A Ischia cresce la tensione attorno alla società EVI Srl, incaricata della gestione del servizio idrico integrato, dopo una diffida formale presentata dai consiglieri comunali di Ischia Pasquale Balestrieri e Antonio Mazzella, esponenti di Fratelli d’Italia. I due amministratori hanno contestato la possibilità che il consiglio di amministrazione della società possa adottare delibere in presenza di presunti conflitti di interesse ritenuti evidenti e già segnalati in precedenza con ulteriori atti ufficiali.

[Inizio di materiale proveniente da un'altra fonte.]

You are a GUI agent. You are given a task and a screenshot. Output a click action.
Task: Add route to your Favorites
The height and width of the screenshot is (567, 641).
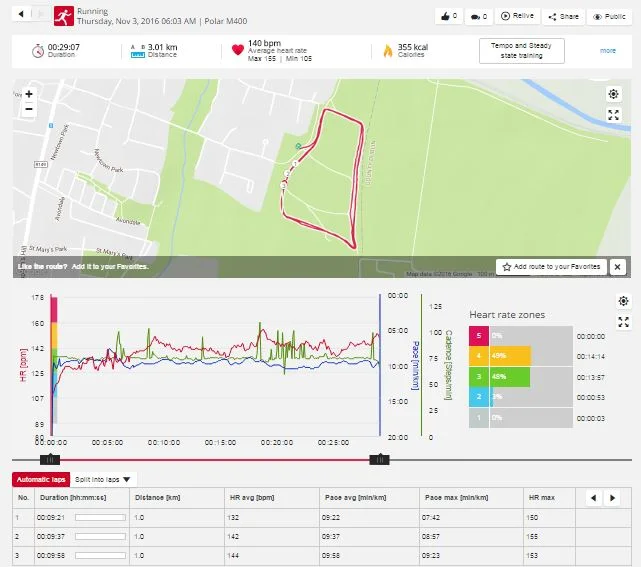click(551, 267)
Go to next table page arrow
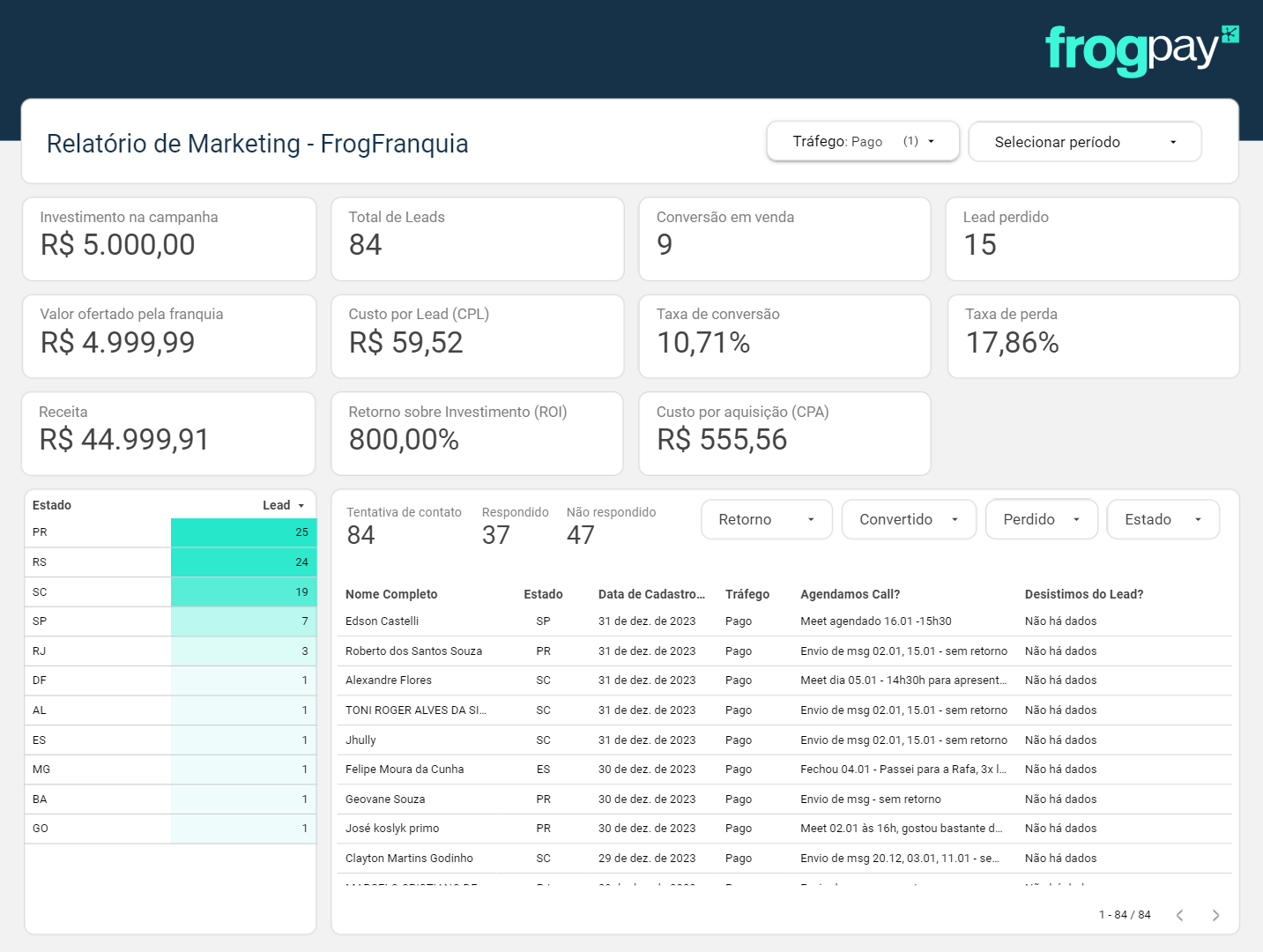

La comunicazione è stata indirizzata al Cda dell’EVI, al collegio dei revisori, al presidente del consorzio intercomunale del servizio idrico e per conoscenza alla Prefettura di Napoli, richiamando l’articolo 2391 del codice civile che impone obblighi di trasparenza e astensione agli amministratori in caso di interessi personali o familiari.
Al centro della contestazione vi è anche la delicata questione delle possibili assunzioni legate alle procedure concorsuali, che secondo le opposizioni potrebbero coinvolgere parenti diretti di alcuni membri del consiglio di amministrazione. Tale circostanza, se confermata, renderebbe necessarie misure di astensione e controlli rigorosi sulla regolarità delle decisioni adottate.
I consiglieri chiedono quindi un intervento degli organi di vigilanza affinché vengano prevenuti eventuali abusi o situazioni di incompatibilità, coinvolgendo direttamente anche la Prefettura e i revisori dei conti.
La vicenda si inserisce in un contesto già da tempo caratterizzato da dibattito politico sulla gestione del servizio idrico isolano, considerato un settore strategico per tutti i comuni dell’isola di Ischia. L’attenzione istituzionale ora si concentra sulle prossime decisioni del Cda dell’EVI e sulle eventuali misure che potranno essere adottate per chiarire la posizione degli amministratori e garantire la correttezza delle procedure amministrative.